Dealing with “Really Big” Images: Image Adapters

Posted by Steve Eddins, September 23, 2011

3 views (last 30 days) | 0 Likes | 5 comments

I'd like to welcome back guest blogger Brendan Hannigan, for the third in a series of three posts on working with very large images in MATLAB.

In the previous two blog posts, I've been discussing how to avoid Out of Memory errors while working with large images using MATLAB and the Image Processing Toolbox. I first showed how to view and explore arbitrarily large images by creating a reduced resolution data set (R-Set) from an image file. Next, I demonstrated how you can process large images files using a file-to-file workflow, never loading the entire image into memory at once.

"Right, but my data is not in TIFF, NITF, or JPEG2000, remember?"
"Whoa there buddy!.. Object - "Oriented" ?! That's too complicated for me!"
"Ok so, how did Doug solve his problem?"
"Ok, that's some pretty dense code you have there."
"How do you know what properties and methods you need?"
"Hey wait, you don't define ImageSize in your properties block!!"
"Well that's not super intuitive, but ok. What goes inside the methods?"
"How am I supposed to know which block it needs?"
"Ok I think I got it, but what about writing to new files?"
"Cool, everything turned out better than expected!"

"Right, but my data is not in TIFF, NITF, or JPEG2000, remember?"

Yes, there's the problem. rsetwrite & blockproc support a few file formats "natively", but not everyone works with data in those formats.

There are some issues we face when creating functions like rsetwrite & blockproc which allow incremental processing of files from disc. Here are two:

Not all file formats are amenable to incremental "region-based" I/O.
There are a lot of file formats. Seriously.

That said, we wanted to provide this large data workflow to as many of out customers as possible. So, as of release R2010a, in addition to our "built-in" file formats, both rsetwrite and blockproc also support "image adapter" objects!

The ImageAdapter is an object-oriented MATLAB class. It is actually an "abstract" class, meaning that by itself it is not very useful. What it does do it define an interface for reading and writing image data. All you have to do is to tell us how to read and/or write sub-regions of your particular file format, and then we can do the rest!

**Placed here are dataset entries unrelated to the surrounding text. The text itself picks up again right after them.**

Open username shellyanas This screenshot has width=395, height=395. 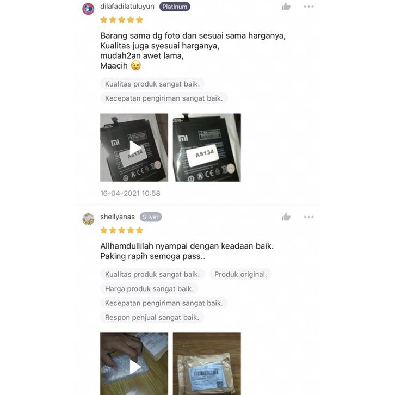point(118,217)
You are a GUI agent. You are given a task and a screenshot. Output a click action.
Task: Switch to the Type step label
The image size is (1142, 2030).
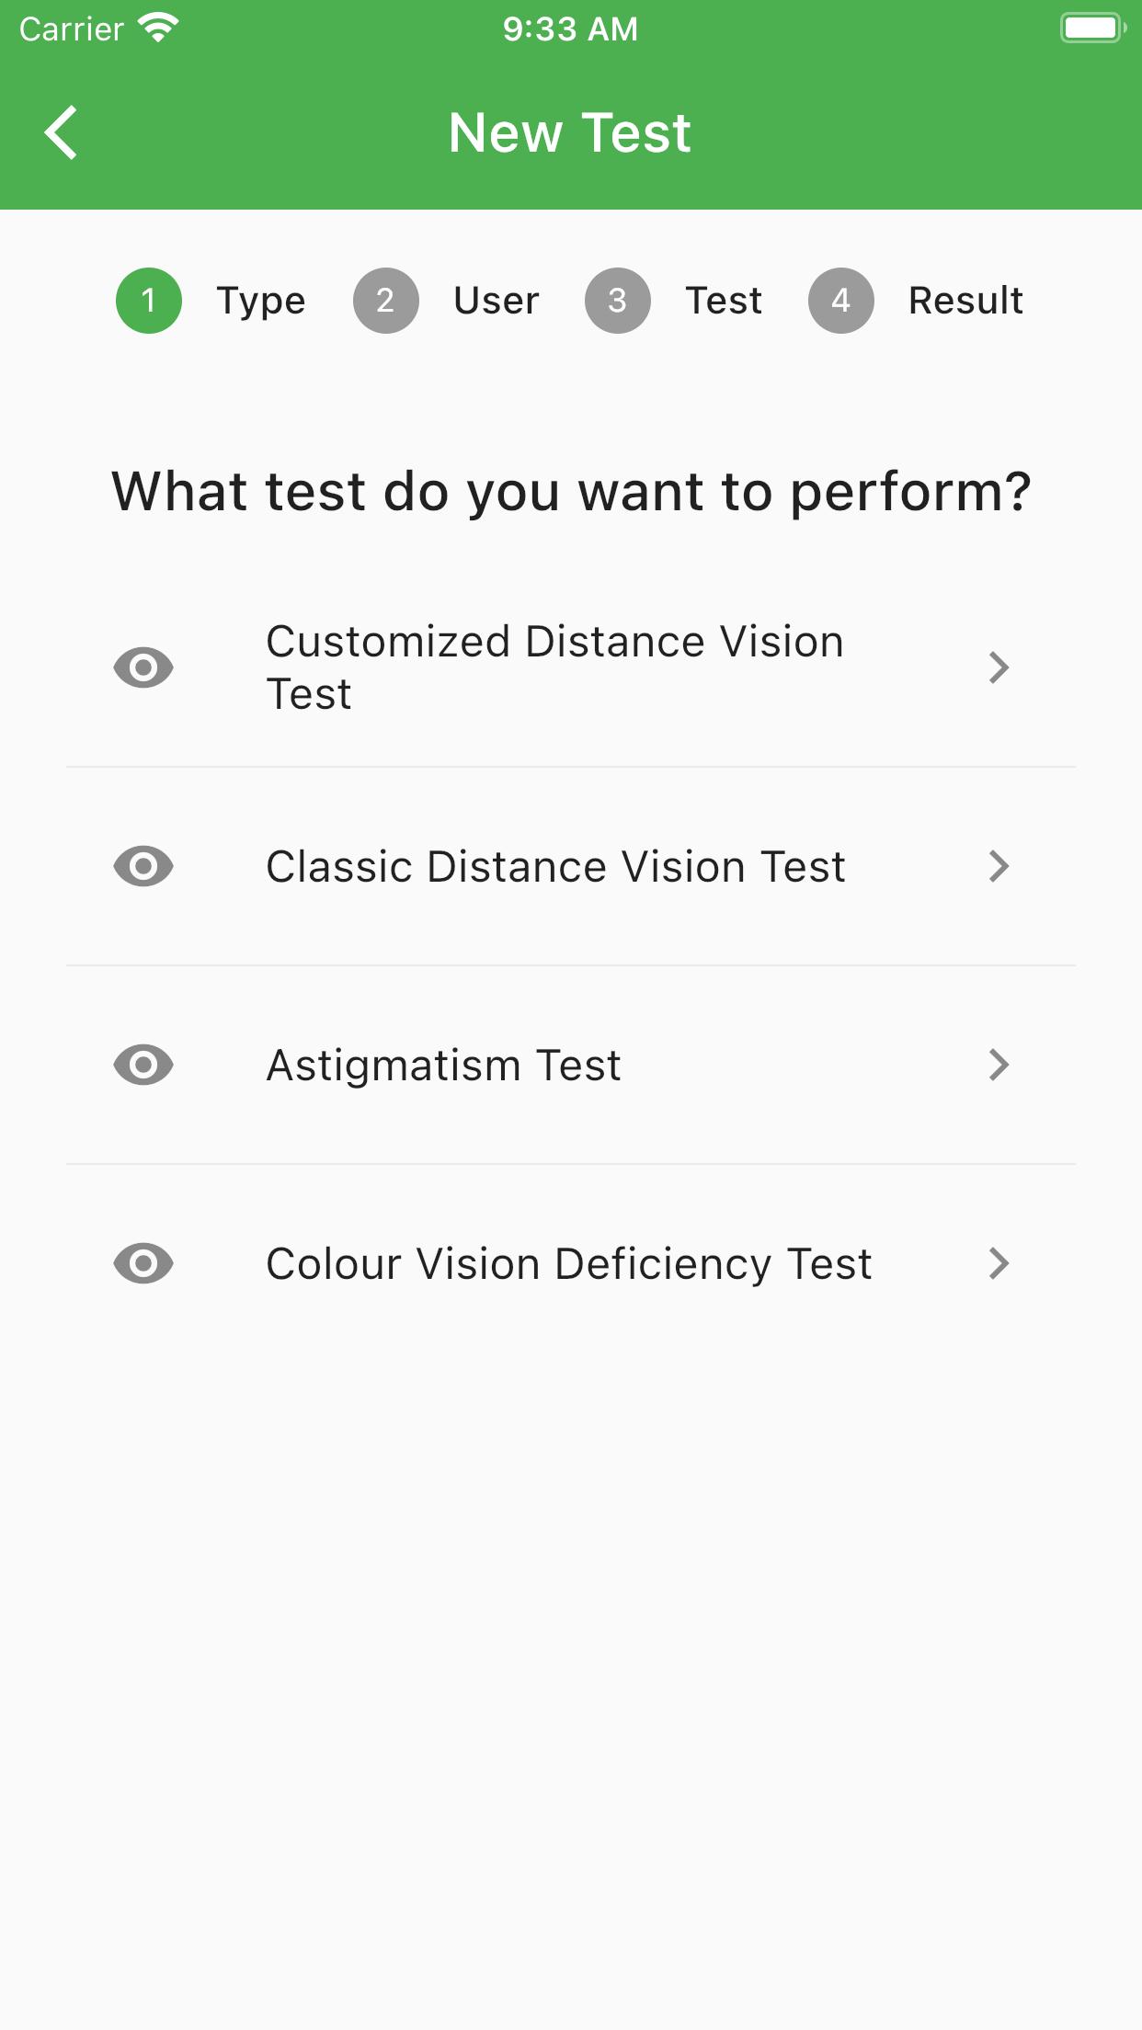tap(261, 302)
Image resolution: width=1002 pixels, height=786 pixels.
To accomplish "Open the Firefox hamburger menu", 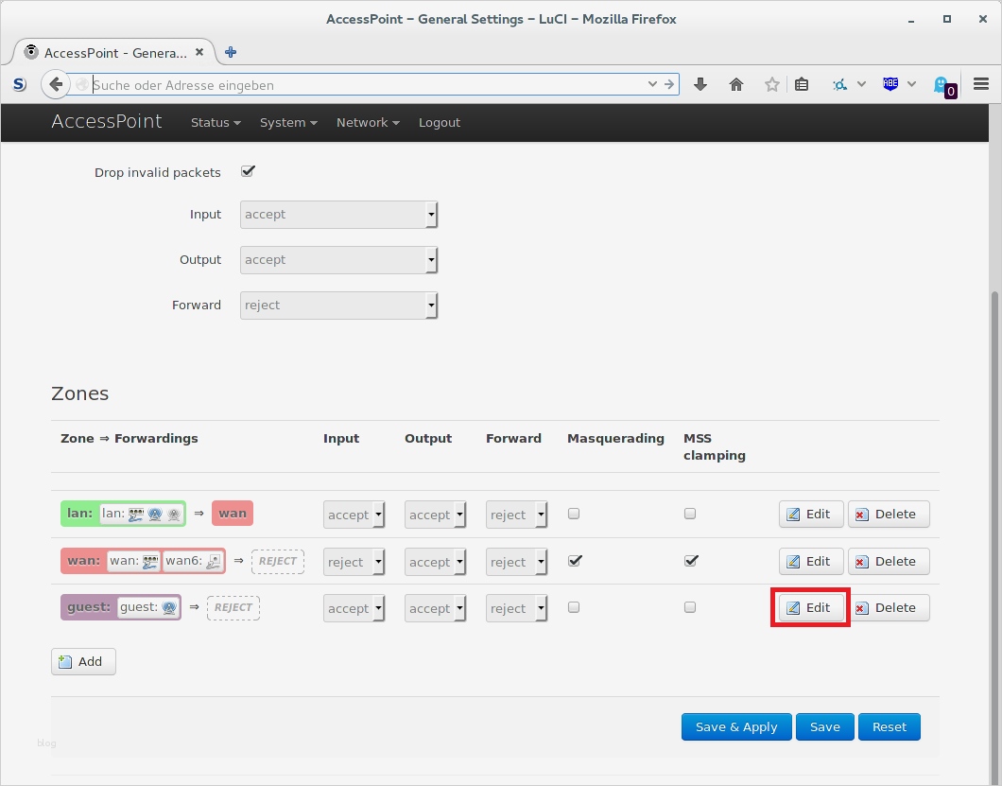I will coord(980,84).
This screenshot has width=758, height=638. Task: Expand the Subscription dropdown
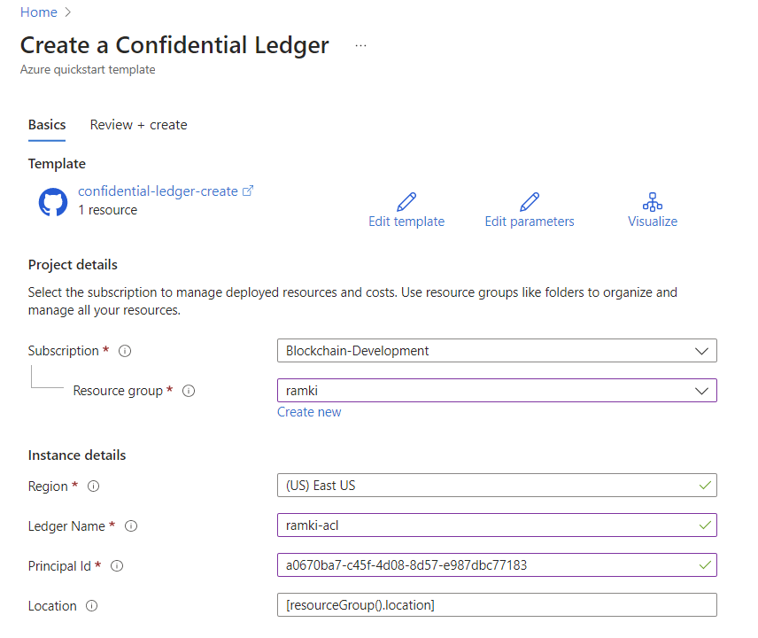pos(497,351)
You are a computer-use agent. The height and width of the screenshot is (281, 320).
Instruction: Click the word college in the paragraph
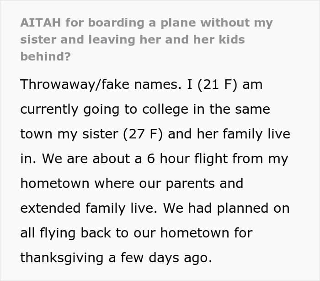coord(165,110)
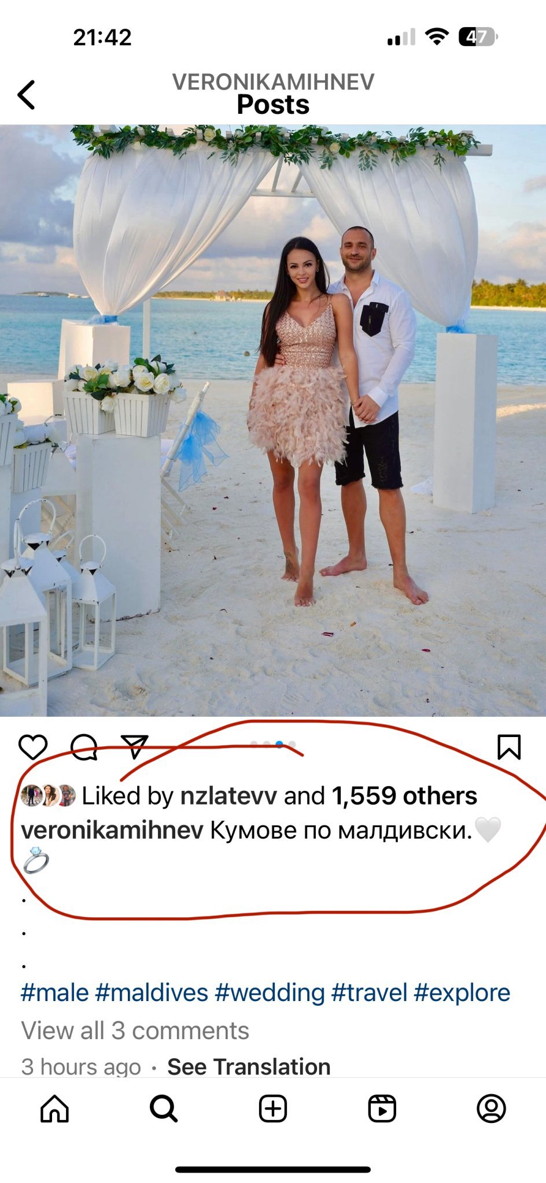
Task: Open the Search magnifier tab
Action: (x=164, y=1108)
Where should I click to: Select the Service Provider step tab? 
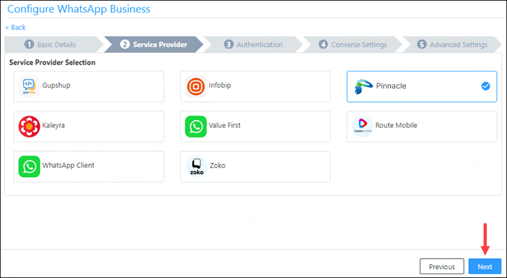[x=154, y=45]
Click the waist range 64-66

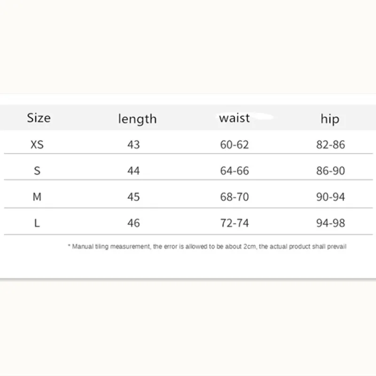click(x=235, y=171)
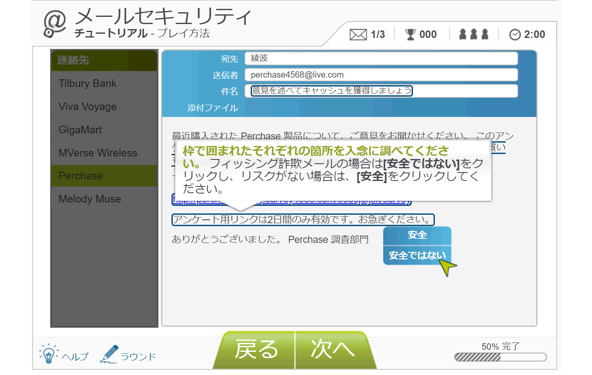Click the 50% completion progress bar

(x=500, y=357)

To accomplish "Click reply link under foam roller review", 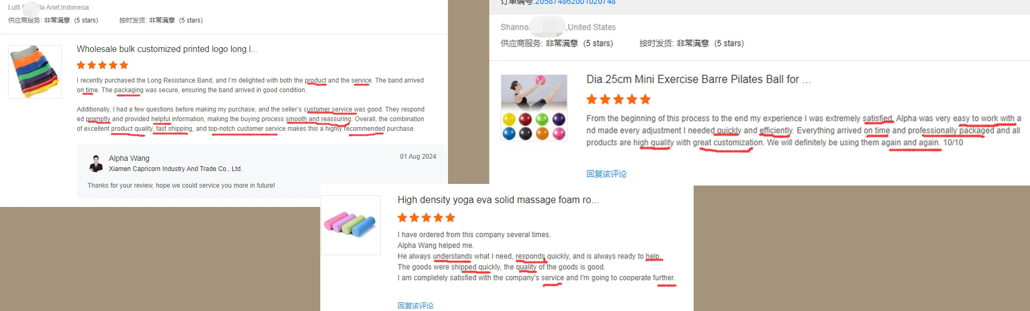I will [415, 306].
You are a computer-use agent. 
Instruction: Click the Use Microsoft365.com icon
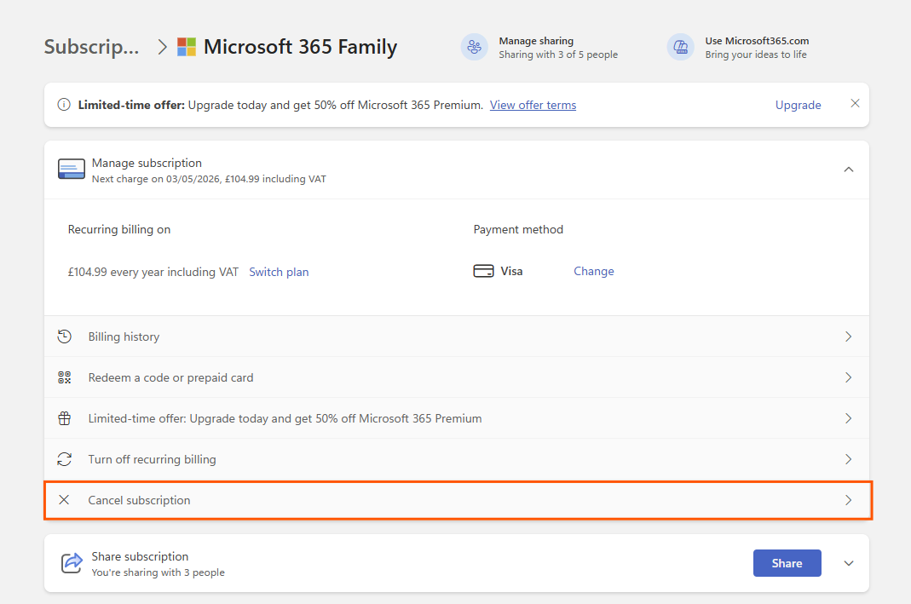tap(680, 47)
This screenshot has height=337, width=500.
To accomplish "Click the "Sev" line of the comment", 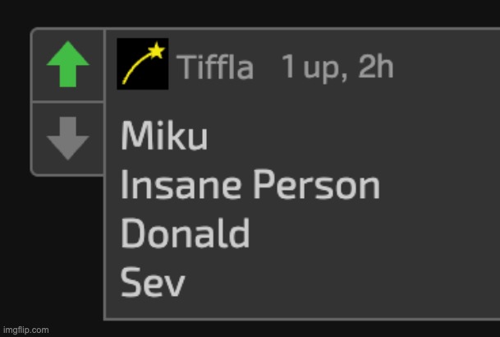I will click(153, 284).
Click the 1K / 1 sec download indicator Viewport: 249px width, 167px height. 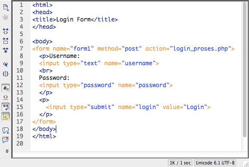180,163
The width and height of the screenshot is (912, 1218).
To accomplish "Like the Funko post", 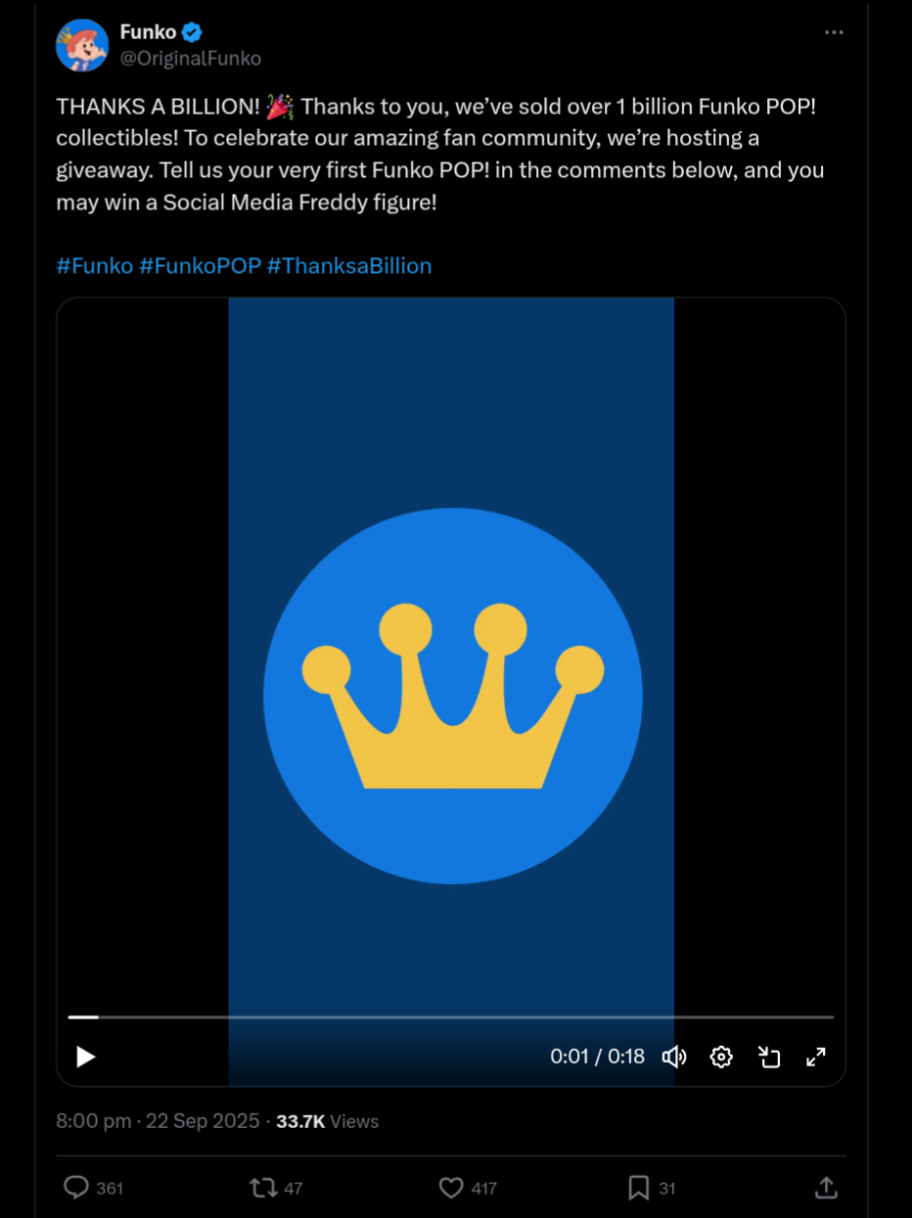I will (x=451, y=1188).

"Whoa there buddy!.. Object - "Oriented" ?! That's too complicated for me!"

No, it's not. Don't sweat it, it's really not. I won't go into a full tutorial on how to write MATLAB classes in this blog as there are excellent videos and tutorials available on our website and in our product documentation that cover that. Instead, I will walk through a quick example that recently came up in this very blog.

In 2009 Steve published a blog post titled "MATLAB R2009a - imread and multipage TIFFs". Over the last 2 years many folks have commented on this post in an ongoing discussion about multi-page TIFF files. One customer, we'll call him "Doug", had a problem using blockproc to process arbitrary pages of a multi-page TIFF file.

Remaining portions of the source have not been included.